◆ **Description of the task**:
Your copy begins at the line with "Toggle the light/dark theme sun icon" and runs through the end of the data below. Set down only those lines exactly, without pictures.

◆ **Supplied entries**:
Segment Open

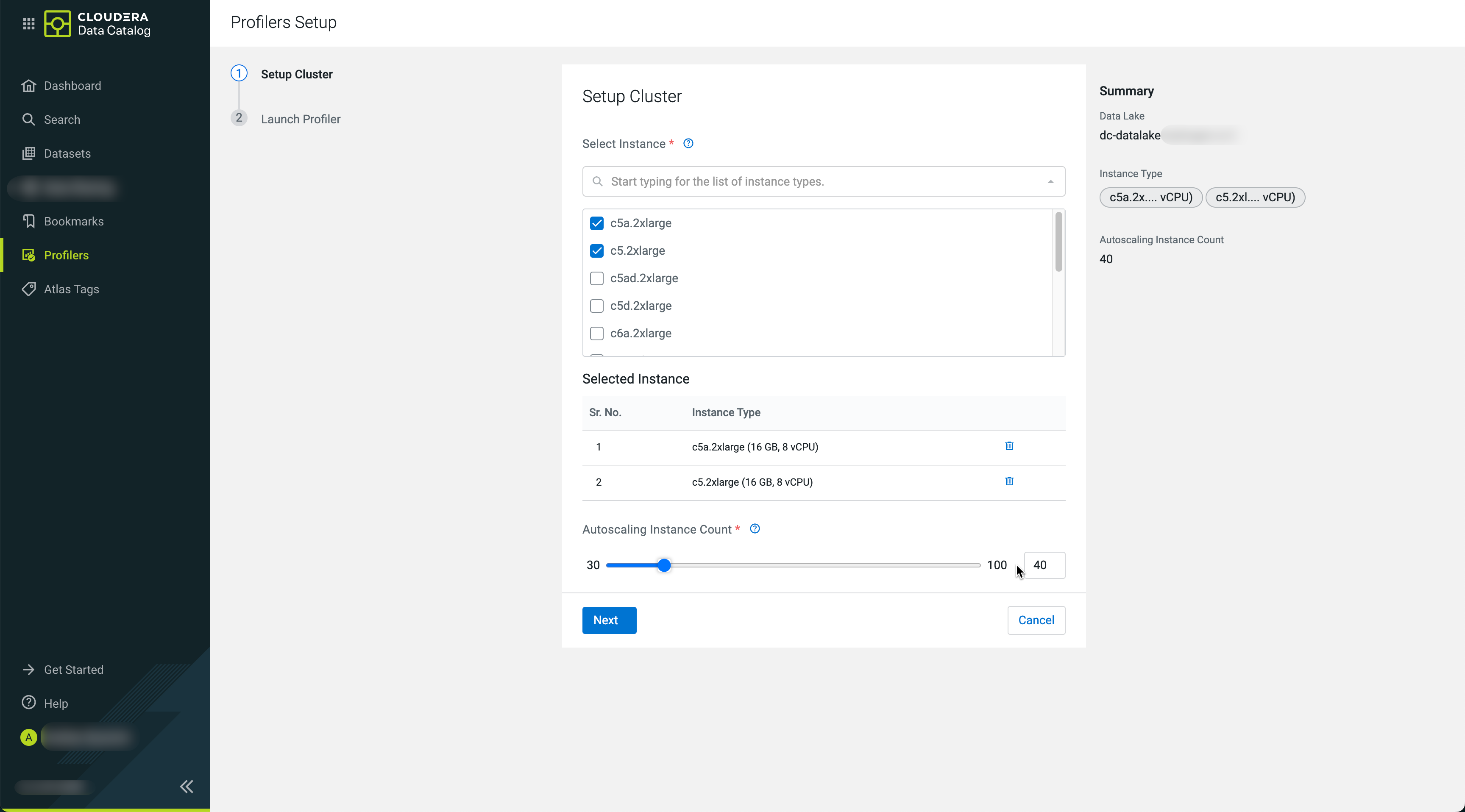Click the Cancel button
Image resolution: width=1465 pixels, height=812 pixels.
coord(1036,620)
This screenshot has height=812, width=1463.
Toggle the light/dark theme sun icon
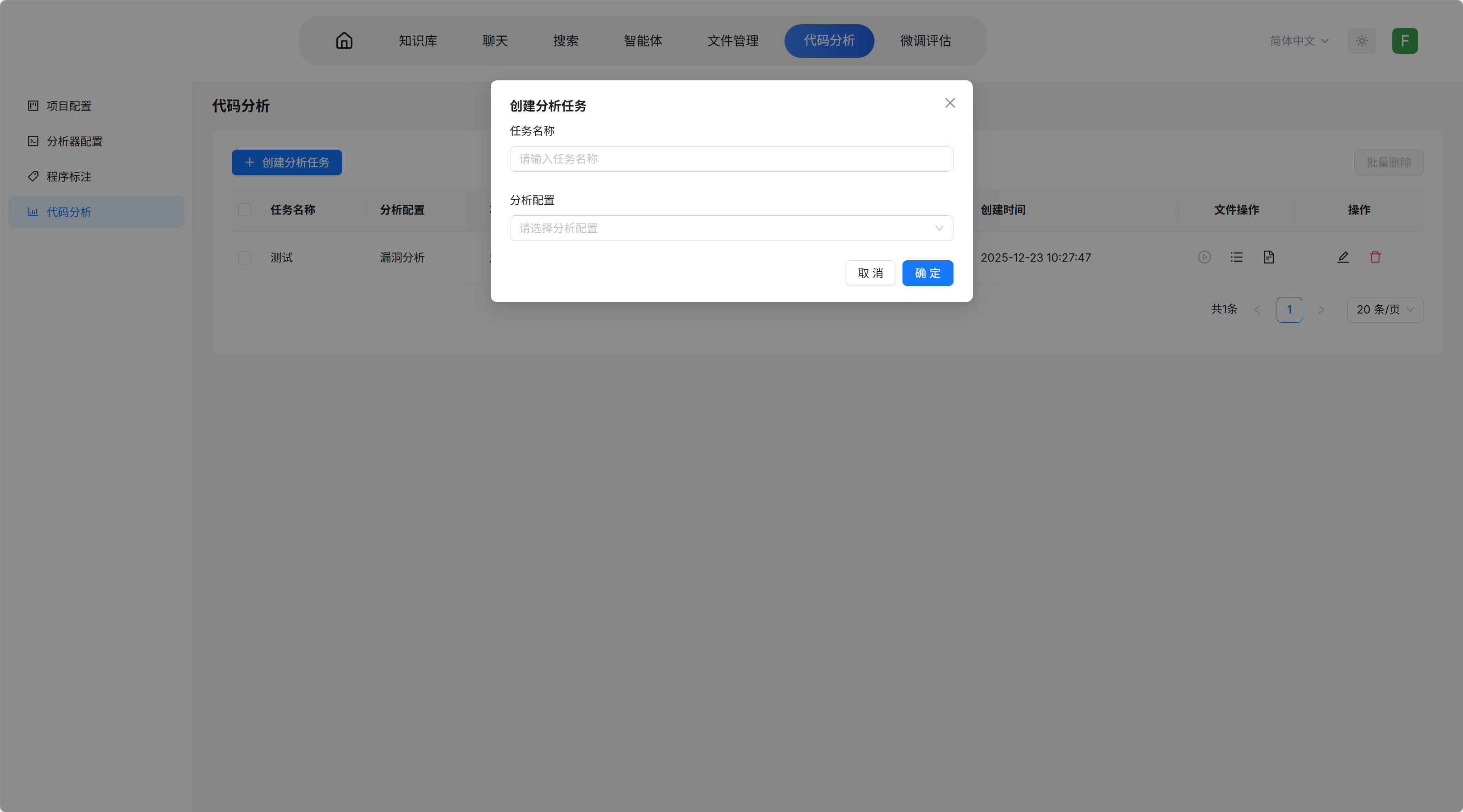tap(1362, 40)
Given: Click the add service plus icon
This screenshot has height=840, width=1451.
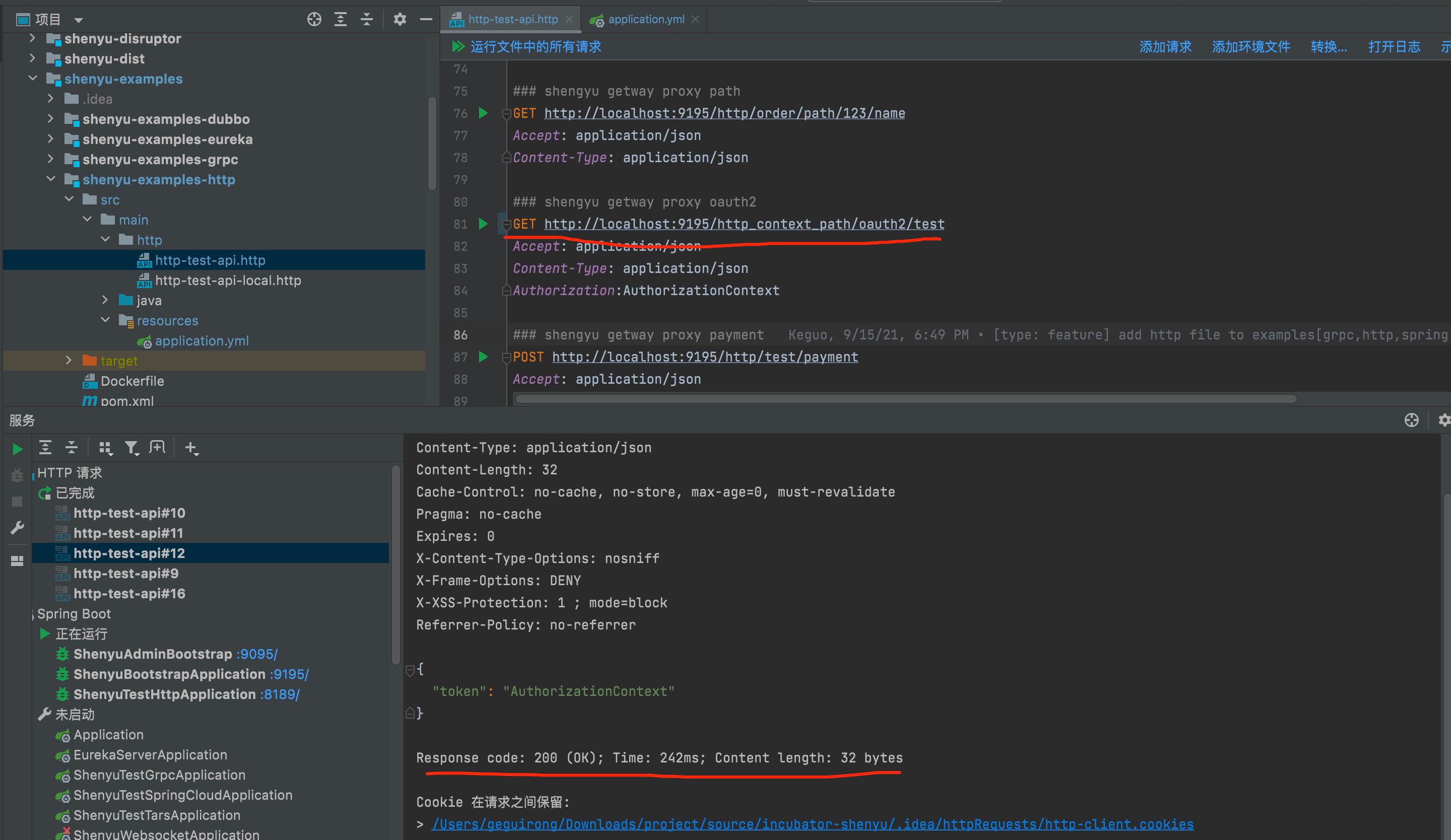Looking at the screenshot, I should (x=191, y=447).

Segment Closed

◆ **Reply**:
Toggle the light/dark theme sun icon
tap(1362, 40)
Given: Click the add service plus icon
This screenshot has height=840, width=1451.
Looking at the screenshot, I should (x=191, y=447).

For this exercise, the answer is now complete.